# [ESTRATTO DELLA PAGINA]
....
Anche l’anagrafe delle ONLUS, come i registri di ODV e APS, non ammetterà nuove iscrizioni a partire dal giorno di avvio del RUNTS. Da quel momento, dunque, non sarà più possibile qualificare nessun ente come ONLUS mediante iscrizione alla relativa anagrafe. La legge, tuttavia, prevede che l’abrogazione della disciplina delle ONLUS abbia luogo solo a partire dal periodo di imposta successivo a quello in cui interverrà l’autorizzazione della Commissione europea (102, comma 2, lett. a), CTS). Da qui alcuni possibili dubbi di legittimità costituzionale della seconda parte dell’art. 38, comma 3, d.m. 106/2020, che appaiono tuttavia fugati, a nostro avviso, dalla previsione di cui all’art. 101, comma 2, CTS, là dove stabilisce che le norme previgenti ai fini e per gli effetti derivanti dall’iscrizione degli enti nei “registri di settore”, inclusa l’anagrafe delle ONLUS, continuano ad applicarsi “fino all’operatività del Registro unico nazionale del Terzo settore”. Tale disposizione sembra infatti avere carattere derogatorio rispetto a quella generale di cui all’art. 102, comma 2, lett. a), CTS. D’altra parte, la legittimità della norma non può impedire di formulare un giudizio negativo sulla sua opportunità, alla luce delle conseguenze fiscali dell’accesso delle ONLUS al RUNTS prima dell’autorizzazione europea di cui all’art. 101, comma 10, CTS, sui cui torneremo in un successivo paragrafo di questo scritto.

3. La disciplina della registrazione nella fase transitoria (a proposito della nota ministeriale n. 12964/2017)
....
# [CONTENUTO DEL DATASET]
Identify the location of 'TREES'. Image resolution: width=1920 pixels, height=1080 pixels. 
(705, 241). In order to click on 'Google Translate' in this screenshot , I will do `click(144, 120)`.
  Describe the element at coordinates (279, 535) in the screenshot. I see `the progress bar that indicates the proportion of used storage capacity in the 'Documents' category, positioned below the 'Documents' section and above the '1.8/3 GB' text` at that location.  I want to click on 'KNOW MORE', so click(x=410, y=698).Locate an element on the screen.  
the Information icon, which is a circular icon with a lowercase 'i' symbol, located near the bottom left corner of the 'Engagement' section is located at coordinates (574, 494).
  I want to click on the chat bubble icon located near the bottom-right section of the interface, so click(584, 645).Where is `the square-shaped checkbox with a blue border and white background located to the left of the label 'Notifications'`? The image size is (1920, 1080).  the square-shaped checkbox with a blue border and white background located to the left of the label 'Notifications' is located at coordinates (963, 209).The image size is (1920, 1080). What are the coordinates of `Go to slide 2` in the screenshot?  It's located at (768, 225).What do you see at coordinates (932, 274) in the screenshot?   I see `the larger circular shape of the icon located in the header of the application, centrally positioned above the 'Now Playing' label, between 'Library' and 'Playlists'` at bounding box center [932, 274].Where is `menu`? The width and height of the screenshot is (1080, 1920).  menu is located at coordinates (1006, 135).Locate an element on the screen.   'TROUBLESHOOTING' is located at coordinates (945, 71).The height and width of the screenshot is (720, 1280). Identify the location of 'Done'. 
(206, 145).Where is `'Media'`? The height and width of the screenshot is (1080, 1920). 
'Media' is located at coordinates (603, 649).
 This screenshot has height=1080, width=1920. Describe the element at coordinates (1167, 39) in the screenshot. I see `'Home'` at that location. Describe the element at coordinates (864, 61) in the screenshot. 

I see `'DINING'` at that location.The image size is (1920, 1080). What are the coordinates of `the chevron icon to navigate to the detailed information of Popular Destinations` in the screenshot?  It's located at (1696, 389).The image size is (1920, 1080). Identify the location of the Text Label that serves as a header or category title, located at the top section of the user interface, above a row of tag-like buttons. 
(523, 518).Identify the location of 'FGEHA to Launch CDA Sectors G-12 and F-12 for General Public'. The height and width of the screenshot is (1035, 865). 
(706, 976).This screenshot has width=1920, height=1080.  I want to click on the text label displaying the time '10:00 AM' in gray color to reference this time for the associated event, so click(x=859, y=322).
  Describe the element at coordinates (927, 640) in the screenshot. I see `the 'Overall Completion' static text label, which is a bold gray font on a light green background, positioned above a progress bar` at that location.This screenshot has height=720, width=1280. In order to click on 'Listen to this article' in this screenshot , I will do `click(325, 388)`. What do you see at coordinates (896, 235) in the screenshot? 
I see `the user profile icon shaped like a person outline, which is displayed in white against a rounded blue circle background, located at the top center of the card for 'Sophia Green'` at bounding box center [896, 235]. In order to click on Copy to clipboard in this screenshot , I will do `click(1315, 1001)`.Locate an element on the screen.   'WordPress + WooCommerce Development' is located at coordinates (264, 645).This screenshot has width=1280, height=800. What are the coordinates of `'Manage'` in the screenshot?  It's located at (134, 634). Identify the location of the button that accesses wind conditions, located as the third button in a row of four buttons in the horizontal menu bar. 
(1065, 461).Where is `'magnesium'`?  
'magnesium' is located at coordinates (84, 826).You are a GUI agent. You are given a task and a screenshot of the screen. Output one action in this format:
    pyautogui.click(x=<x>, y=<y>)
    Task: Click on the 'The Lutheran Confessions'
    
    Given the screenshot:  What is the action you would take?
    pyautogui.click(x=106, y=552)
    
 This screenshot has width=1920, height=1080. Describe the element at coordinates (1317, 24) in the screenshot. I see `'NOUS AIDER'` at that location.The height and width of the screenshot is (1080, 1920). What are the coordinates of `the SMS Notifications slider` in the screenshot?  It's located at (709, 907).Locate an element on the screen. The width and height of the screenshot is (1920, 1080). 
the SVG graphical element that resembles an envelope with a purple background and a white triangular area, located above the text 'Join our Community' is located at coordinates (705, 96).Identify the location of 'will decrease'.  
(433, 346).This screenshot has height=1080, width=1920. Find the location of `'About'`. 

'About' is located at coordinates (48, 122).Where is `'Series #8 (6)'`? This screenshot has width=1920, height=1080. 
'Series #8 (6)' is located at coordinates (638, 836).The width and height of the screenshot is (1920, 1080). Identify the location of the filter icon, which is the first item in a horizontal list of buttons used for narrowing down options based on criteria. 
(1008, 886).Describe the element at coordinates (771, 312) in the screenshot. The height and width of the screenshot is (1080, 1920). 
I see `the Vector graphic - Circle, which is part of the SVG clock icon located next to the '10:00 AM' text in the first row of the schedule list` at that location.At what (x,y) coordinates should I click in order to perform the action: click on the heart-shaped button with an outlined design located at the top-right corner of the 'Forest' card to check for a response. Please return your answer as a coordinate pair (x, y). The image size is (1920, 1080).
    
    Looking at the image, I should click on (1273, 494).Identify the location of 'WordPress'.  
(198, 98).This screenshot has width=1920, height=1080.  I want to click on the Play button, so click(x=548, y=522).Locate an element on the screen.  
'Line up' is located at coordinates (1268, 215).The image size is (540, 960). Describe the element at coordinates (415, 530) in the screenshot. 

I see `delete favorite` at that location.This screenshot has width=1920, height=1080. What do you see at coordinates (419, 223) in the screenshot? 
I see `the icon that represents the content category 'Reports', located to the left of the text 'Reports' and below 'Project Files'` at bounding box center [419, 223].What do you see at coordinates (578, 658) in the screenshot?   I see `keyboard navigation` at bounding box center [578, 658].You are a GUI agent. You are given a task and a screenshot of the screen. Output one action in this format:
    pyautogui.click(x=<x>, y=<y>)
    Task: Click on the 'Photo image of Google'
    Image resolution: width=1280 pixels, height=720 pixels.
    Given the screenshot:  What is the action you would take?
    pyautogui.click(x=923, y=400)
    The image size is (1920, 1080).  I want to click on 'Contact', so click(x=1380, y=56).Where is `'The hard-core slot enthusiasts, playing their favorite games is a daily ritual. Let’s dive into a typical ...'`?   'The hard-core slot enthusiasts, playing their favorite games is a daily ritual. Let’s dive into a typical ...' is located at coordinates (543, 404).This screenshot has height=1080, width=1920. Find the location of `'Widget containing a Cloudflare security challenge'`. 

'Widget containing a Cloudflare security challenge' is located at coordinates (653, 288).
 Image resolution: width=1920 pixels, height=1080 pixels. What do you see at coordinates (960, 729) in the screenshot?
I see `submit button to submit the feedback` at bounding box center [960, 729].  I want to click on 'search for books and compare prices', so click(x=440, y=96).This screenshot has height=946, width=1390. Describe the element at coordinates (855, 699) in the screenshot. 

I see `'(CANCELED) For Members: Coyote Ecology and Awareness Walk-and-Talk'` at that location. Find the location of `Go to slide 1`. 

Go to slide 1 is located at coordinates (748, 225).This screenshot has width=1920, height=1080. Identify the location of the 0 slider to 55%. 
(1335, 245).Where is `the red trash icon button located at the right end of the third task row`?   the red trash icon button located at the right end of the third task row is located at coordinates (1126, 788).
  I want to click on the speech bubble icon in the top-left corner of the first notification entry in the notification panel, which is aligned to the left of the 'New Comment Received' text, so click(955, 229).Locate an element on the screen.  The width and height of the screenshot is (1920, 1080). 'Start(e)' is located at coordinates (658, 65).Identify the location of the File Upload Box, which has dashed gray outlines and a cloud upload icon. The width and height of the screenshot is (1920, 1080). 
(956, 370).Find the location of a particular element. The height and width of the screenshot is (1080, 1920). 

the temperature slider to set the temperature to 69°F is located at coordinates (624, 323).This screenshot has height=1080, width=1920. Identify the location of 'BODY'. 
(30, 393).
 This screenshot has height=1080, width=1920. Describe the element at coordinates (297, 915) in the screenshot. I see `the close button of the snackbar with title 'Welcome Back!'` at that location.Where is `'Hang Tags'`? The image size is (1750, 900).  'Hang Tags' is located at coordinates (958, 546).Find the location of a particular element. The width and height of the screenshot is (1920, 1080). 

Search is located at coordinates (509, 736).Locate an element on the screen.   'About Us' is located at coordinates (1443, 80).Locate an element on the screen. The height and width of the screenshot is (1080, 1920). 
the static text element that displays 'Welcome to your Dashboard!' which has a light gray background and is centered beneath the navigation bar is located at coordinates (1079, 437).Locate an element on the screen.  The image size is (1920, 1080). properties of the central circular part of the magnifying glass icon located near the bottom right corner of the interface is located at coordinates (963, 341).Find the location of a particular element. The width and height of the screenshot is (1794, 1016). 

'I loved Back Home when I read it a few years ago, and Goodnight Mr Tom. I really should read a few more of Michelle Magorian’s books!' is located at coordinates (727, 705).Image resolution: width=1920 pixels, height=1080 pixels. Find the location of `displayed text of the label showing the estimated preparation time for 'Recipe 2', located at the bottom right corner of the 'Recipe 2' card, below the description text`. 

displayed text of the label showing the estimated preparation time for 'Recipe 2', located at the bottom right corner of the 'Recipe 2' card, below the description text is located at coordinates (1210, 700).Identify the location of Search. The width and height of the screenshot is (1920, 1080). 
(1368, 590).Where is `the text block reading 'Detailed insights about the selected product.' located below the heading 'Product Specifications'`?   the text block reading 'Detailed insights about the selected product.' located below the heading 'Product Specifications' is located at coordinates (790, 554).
....
# [PROBLEMA DA RISOLVERE]
Rispondi alle domande seguenti sul brano relativo alle ONLUS:
(a) Da quale giorno l'anagrafe delle ONLUS non ammetterà nuove iscrizioni?
(b) In base all'art. 102, comma 2, lett. a), CTS, da quando ha luogo l'abrogazione della disciplina delle ONLUS?
(c) Fino a quando le norme previgenti continuano ad applicarsi, secondo l'art. 101, comma 2, CTS?

# [SOLUZIONE SVOLTA]
(a) Dal giorno di avvio del RUNTS.
(b) Dal periodo di imposta successivo a quello in cui interverrà l'autorizzazione della Commissione europea.
(c) Fino all'operatività del Registro unico nazionale del Terzo settore.